Data listing:
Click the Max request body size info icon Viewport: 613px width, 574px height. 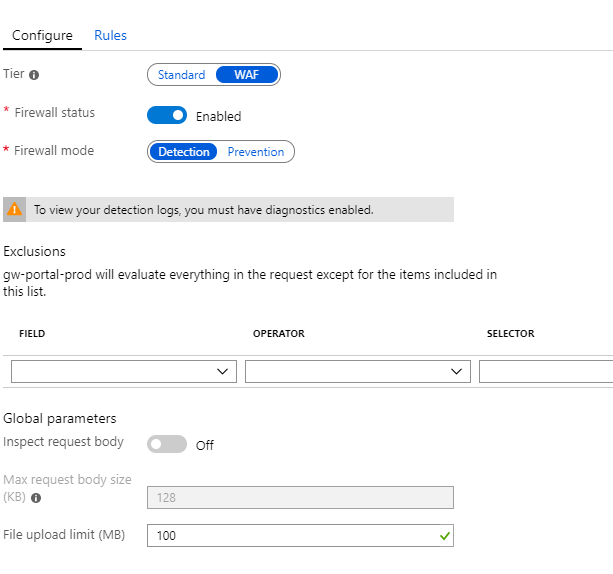[x=36, y=497]
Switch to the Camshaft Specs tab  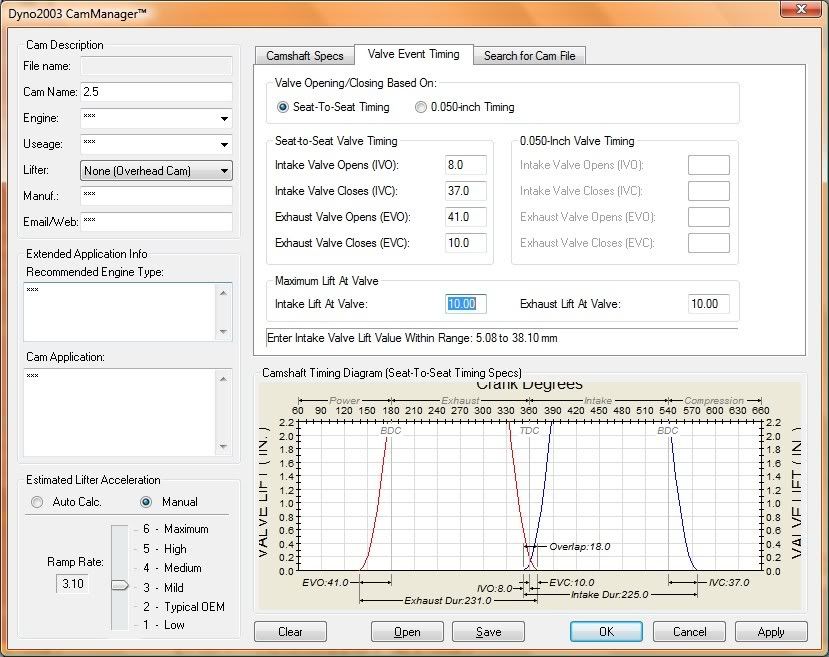point(305,56)
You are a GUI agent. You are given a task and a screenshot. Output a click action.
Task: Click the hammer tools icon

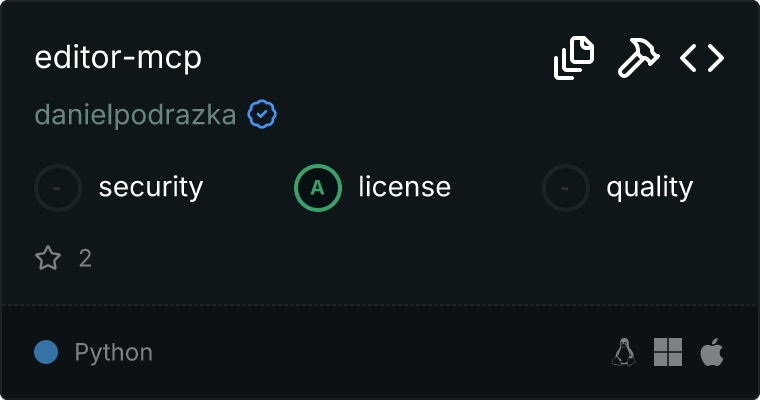point(637,58)
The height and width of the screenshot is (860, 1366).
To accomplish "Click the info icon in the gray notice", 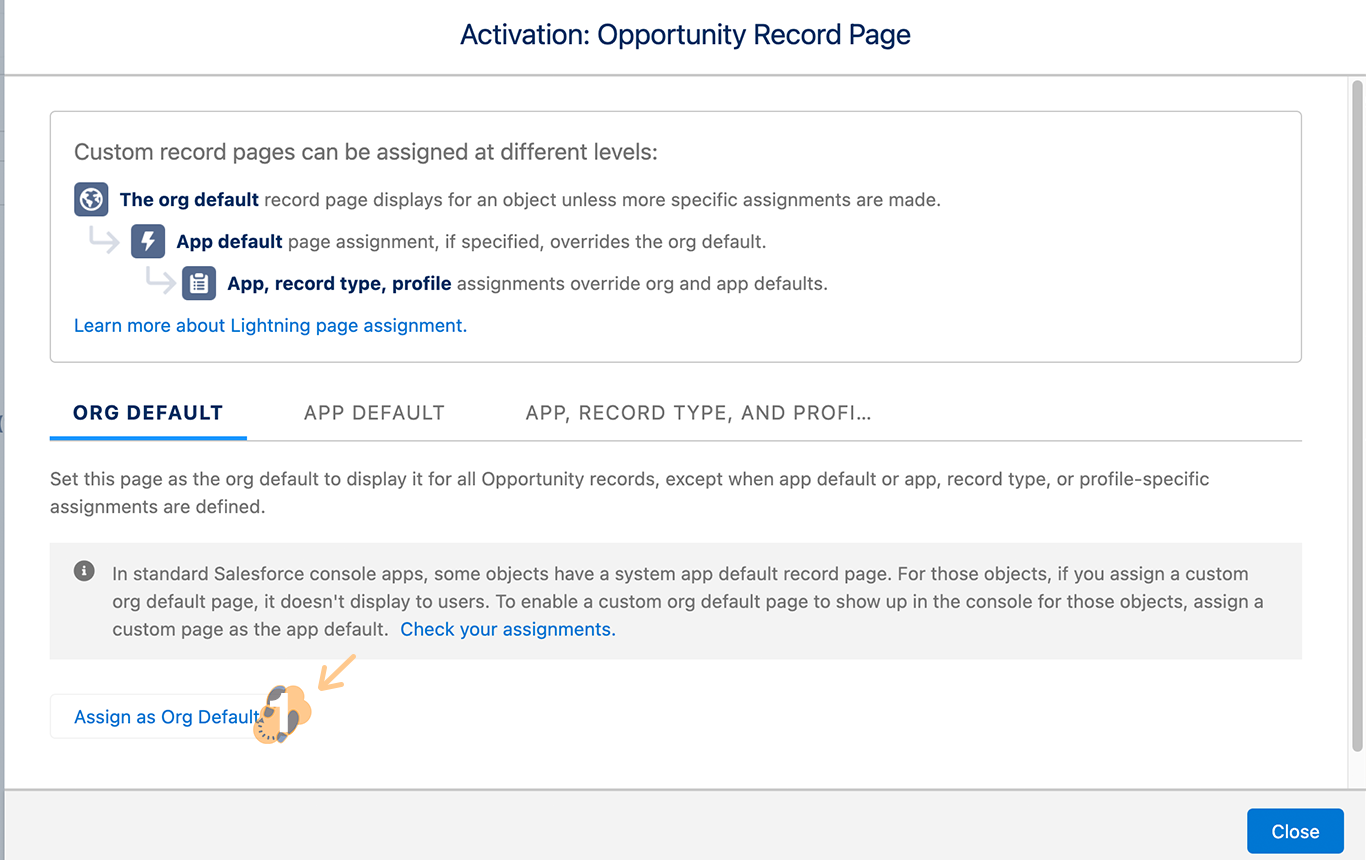I will coord(84,571).
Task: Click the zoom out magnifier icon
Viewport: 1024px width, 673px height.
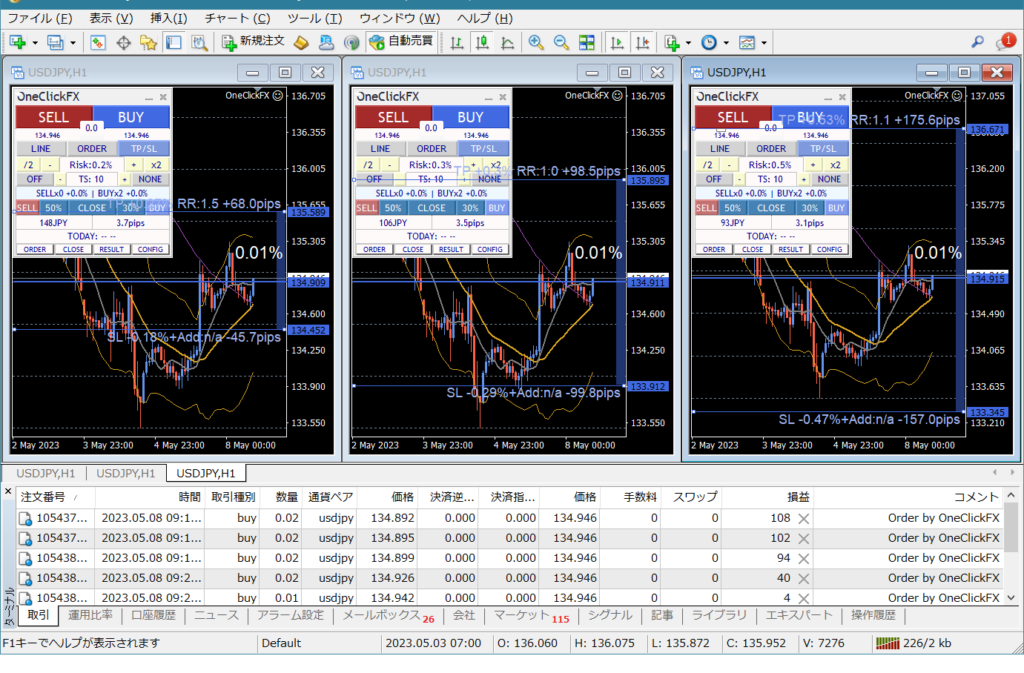Action: pyautogui.click(x=561, y=42)
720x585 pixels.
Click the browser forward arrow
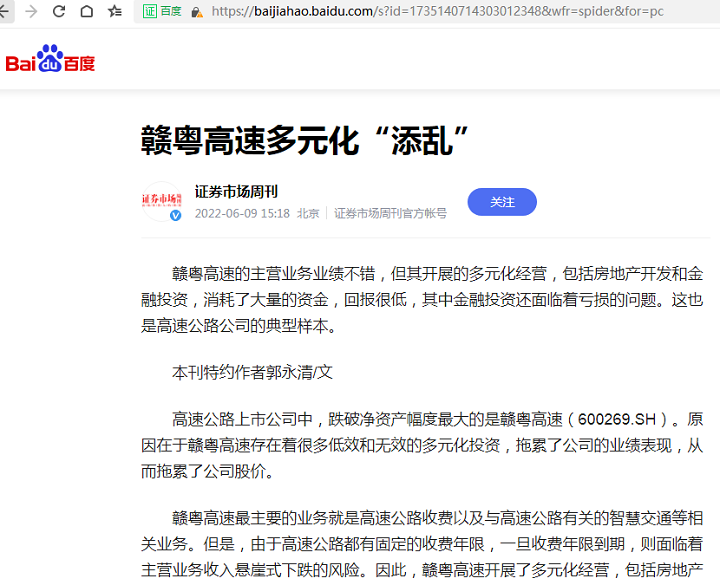coord(31,11)
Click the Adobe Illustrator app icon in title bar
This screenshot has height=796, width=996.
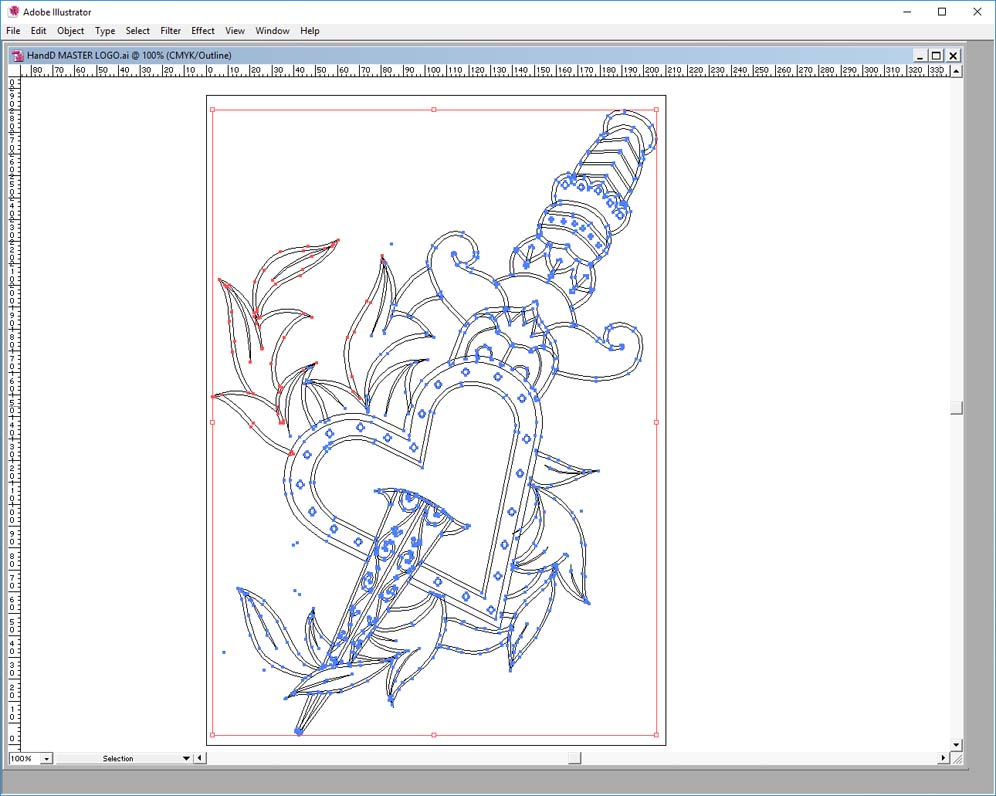pyautogui.click(x=13, y=12)
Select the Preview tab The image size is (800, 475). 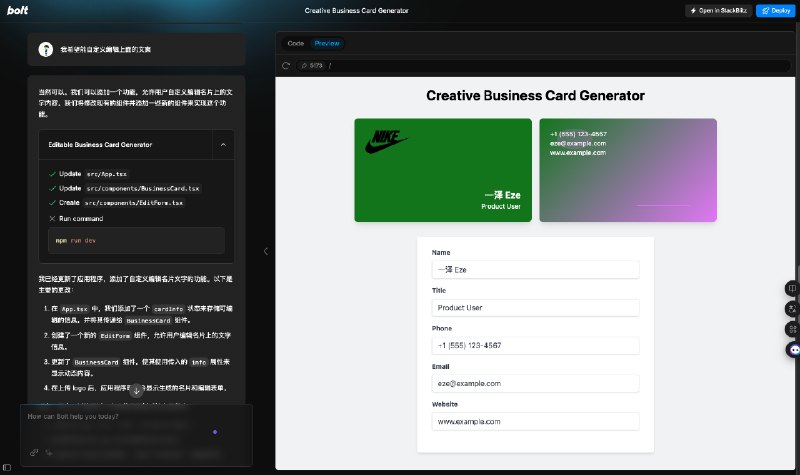coord(327,43)
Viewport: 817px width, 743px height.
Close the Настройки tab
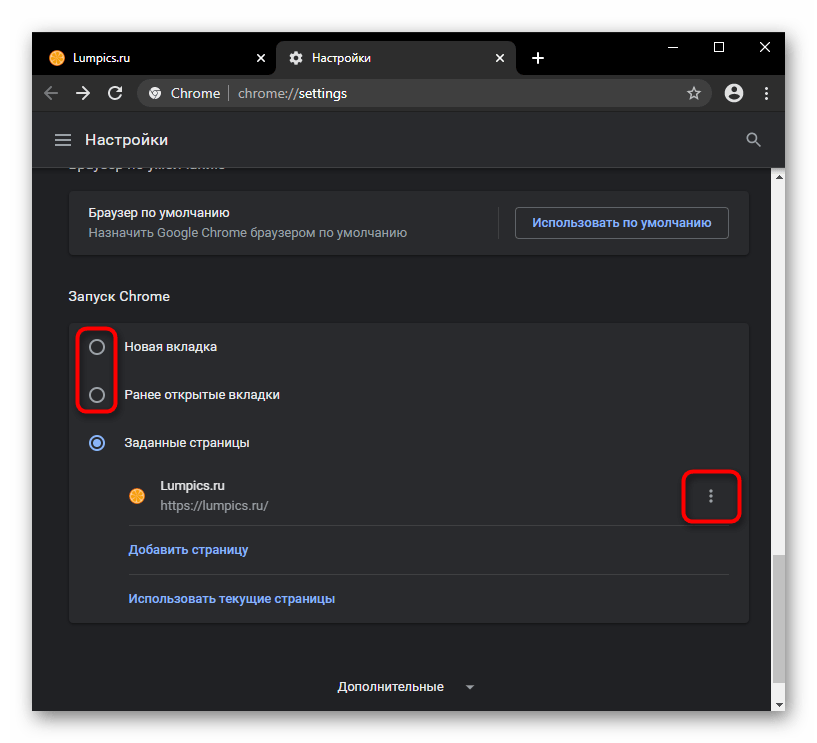coord(501,58)
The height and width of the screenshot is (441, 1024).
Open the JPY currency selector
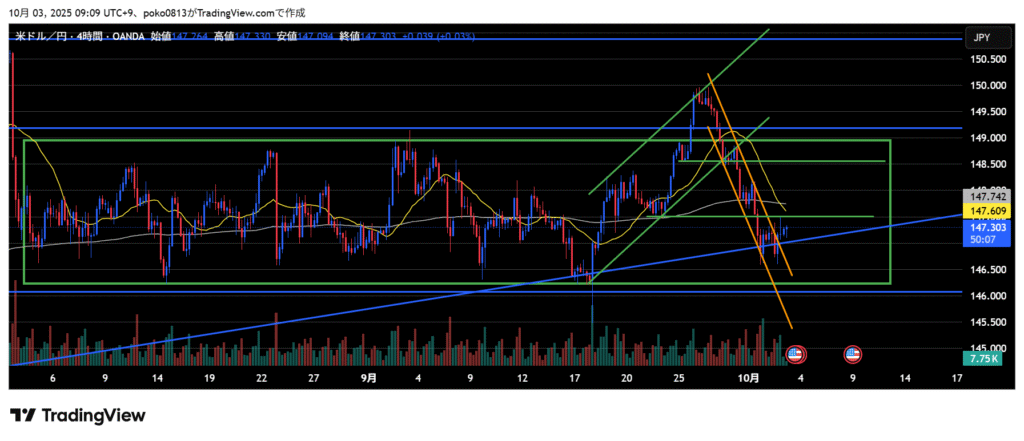pyautogui.click(x=981, y=37)
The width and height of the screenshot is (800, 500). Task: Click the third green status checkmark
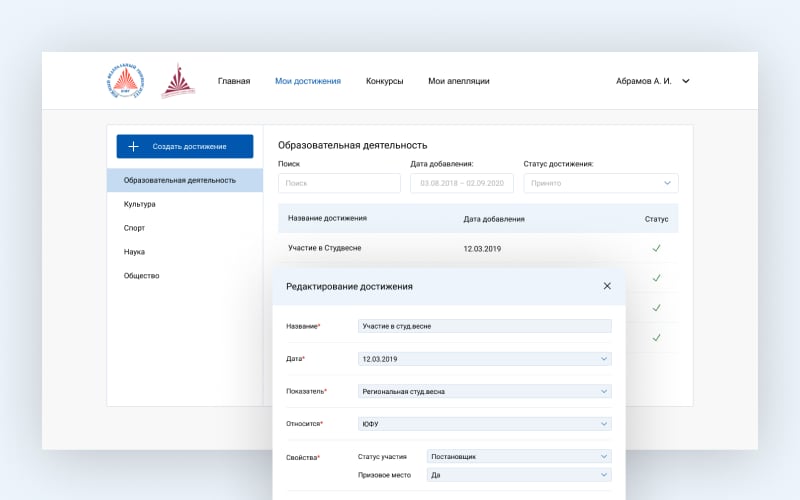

Exercise goal: Convert the lines above into a JSON list of strings, one string per line and no blank lines, starting with the line that contains "The height and width of the screenshot is (441, 1024)." and continuing through the end of the lines. Leave the pictures out of the list.

Reply:
[
  "The height and width of the screenshot is (441, 1024).",
  "Open the JPY currency selector",
  "pyautogui.click(x=981, y=37)",
  "The width and height of the screenshot is (800, 500). Task: Click the third green status checkmark"
]